-------- DOCUMENT TEXT

In a township that by in large serves the second largest city in Illinois it is time that we take a serious look at consolidating duplicative programs. We should also look long and hard at how well the taxpayers and citizens are being served by even having township government in Aurora Township.

Key Issue 3

I mentioned transparency in key issue #1 but that is not enough. Just having numbers and transaction available does not tell the whole story. Putting those numbers and transactions into perspective is also required. For example it is one thing to say how much is spent on a program but it comes into perspective if we can show the cost benefit. For example how many dollars per road mile and what other entities are spending per road mile. What is spent on salaries and administrative expense compared to each dollar of benefit delivered.

Questions & Answers

Name the three most important goals or objectives this board should tackle in the coming term. Prioritize them, and briefly discuss why you believe each to be critical, and how the board should go about addressing them.

1. Conduct a cost benefit analysis of township services. 2. Compare our numbers to other government bodies providing the same or similar services. 3. Consolidate or eliminate duplicative service through inter-government agreements and contacting of services.

In the 21st Century, with municipalities gobbling up vacant land, why are townships needed? Should they be serving a new role? If so, what?

According to the laws of IL passed in 1849 on township governments, townships are assigned the task of general assistance (meaning assisting the poor), property assessment and road and bridge maintenance. According to a study done by Roosevelt University released in 2008 townships have the highest administrative expenses of all government bodies coming in a 35.7%, Comparing that to Park districts at 20.6% and counties at 20.3% and municipalities at 15.9% I seriously wonder what value is being delivered. Also township government has become a bastion of patronage hiring and contracting. this all needs to be looked at specifically for Aurora Township. I would submit that we do not even know what shape we are in when it comes to cost benefit of township services. Once we know that, it will be obvious what needs consolidation with other forms of government or what should be targeted for eliminations. considering that we have 17 miles of roads in Aurora township and spent $1,149,575.71 or $67,622.10 a mile to maintain them last year I think there is room for considerable improvement. Especially comparing that to a much lower cost per mile than in the eight largest suburban municipalities who spend in the area of $16,000 a mile. We also need to see what kind of money we are spending on salaries and administration for every dollar of services delivered.

What should be the primary responsibility of township government?

In more rural setting township governments play a more vital role in services and road maintenance. In an highly urban area like Aurora I think there may be a way to deliver those services in a much more cost effective manner. However I still think that property assessments need to be done at the township level with very local accountability and access to decisions being made. Some youth program and senior programs seem to be better served at the township lever but again I think everything needs to be open to review.

In these hard economic times, can you identify some township expenses/programs that could be trimmed or eliminated to reduce the tax burden?

Road and bridge maintenance could be share by other government entities and could be contracted out. Some other townships in Kane county have done a marvelous job with this and improved services at a much lower cost.

What specific background or experience do you bring that makes you the best qualified candidate to serve as an elected official in the township?

All of my experience has been from running my own business and my time spent running large enterprises for two Fortune 100 companies. I learned how to analyze markets, operations and expenses and to marshal resources and direct my people for maximum impact. In other words determining how to get the most bang for the buck. I found that success would lay in the planning, properly executing plans, paying attention to benchmarks and metrics and staying flexible enough to make adjustments along the way if needed.

----------------
-------- INFORMATION GIVEN

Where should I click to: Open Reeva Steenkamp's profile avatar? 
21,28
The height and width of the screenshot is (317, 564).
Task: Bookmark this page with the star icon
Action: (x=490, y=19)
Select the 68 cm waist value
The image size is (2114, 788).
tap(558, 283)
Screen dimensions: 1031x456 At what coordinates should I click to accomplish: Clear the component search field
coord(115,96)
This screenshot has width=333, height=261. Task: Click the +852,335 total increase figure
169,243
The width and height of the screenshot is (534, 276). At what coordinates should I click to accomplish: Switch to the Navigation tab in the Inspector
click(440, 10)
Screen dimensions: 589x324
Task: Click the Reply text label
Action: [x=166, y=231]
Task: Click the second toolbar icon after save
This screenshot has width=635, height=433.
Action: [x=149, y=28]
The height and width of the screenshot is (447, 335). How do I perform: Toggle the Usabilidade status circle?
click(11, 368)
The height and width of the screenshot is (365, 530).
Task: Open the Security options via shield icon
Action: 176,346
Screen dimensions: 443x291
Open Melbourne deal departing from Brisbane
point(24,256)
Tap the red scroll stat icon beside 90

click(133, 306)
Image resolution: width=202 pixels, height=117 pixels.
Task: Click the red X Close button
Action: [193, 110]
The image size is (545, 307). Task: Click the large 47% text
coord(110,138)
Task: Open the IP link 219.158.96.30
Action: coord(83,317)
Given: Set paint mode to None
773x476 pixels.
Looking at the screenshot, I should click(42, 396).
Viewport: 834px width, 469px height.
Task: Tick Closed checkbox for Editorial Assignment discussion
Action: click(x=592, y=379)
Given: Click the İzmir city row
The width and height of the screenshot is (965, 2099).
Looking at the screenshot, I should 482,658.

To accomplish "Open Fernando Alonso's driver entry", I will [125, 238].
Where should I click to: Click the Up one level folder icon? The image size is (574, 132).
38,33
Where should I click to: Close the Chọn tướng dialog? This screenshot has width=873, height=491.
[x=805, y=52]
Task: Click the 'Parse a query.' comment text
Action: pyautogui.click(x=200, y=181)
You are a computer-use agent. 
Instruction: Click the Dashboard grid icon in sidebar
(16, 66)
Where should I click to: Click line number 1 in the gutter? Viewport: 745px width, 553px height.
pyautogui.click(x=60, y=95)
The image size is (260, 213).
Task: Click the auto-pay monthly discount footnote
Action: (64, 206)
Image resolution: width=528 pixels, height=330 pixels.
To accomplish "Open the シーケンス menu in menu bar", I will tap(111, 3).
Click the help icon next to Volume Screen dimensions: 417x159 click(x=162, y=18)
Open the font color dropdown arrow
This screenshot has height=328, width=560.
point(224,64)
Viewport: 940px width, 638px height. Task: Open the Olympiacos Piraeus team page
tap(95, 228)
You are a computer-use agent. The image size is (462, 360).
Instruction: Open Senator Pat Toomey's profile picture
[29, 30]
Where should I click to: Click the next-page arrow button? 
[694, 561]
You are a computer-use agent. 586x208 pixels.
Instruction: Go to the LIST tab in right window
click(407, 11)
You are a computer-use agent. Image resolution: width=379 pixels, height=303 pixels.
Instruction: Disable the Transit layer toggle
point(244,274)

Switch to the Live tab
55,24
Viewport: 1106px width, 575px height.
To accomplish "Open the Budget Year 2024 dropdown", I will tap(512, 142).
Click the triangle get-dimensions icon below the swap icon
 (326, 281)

----------------

_QUESTIONS ON THE MATERIAL:_
**A.** Reproduce the passage of the Aurora Township text starting at "Key Issue 3" and ending at "about addressing them.".
**B.** In the Aurora Township text, what share of administrative expenses does the 2008 Roosevelt University study report for townships?

_RESPONSES TO THE TASKS:_
**A.**
Key Issue 3

I mentioned transparency in key issue #1 but that is not enough. Just having numbers and transaction available does not tell the whole story. Putting those numbers and transactions into perspective is also required. For example it is one thing to say how much is spent on a program but it comes into perspective if we can show the cost benefit. For example how many dollars per road mile and what other entities are spending per road mile. What is spent on salaries and administrative expense compared to each dollar of benefit delivered.

Questions & Answers

Name the three most important goals or objectives this board should tackle in the coming term. Prioritize them, and briefly discuss why you believe each to be critical, and how the board should go about addressing them.

**B.** 35.7%